エアロビックな登場時、オツム弱者に見えたキムさんは、意外や、段々と映画を拐います。そして裁くのは彼女だ!枯れコネが華を持たせてあげたのかな?で、彼女はキチンとこの後、スターとして花開いていきますね。…裏でナニかが、あったのかもしれないが。

なんにせよ本作でのお二人は、飴と鞭の名花二輪。眺めれば眼が、しっとり潤います。

悪役クラウス君は、枯れコネとのバランスが悪いよね。暖簾に腕押しなカンジで“対戦”にならない。あとどうも、当時騒がれた某ヨットスクール校長さんの顔、思い出しちゃって…。

そういえば、最も凶悪なハズのサメ君たちも、やる気なさげでしたね。

不似合いな、音楽のミシェル・ルグランもやる気なさげでしたが、コネ嫁の(家計を鑑み?)“もうボンド役やらんとか言うな”発言がタイトル化した主題歌は、熱き名曲だと思います。

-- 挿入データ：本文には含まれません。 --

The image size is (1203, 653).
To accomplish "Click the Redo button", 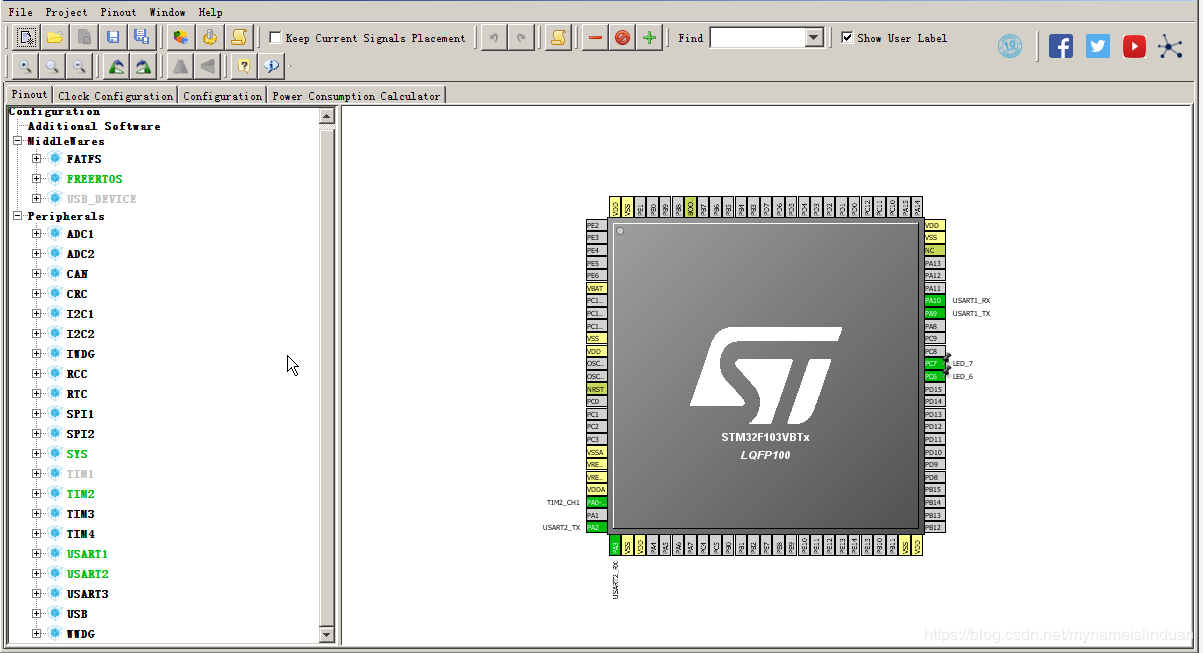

監督は、個人的SWシリーズ最高作『帝国の逆襲』のアーヴィン・カーシュナー。でもこの方、職人なのか、御用聞きなのか、あとよろ監督なのか、よくわかりません…。

あ、ちなみに吹き替え版は、むしろ昔より、若山弦蔵の声が合っていますね!

あ、もイッコついでに。若き日のMr.ビーンが出ていたコト、すっかり忘れてました!本作での経験があってこそ、後に『ジョニー・イングリッシュ』が生まれたのね!嗚呼苦笑!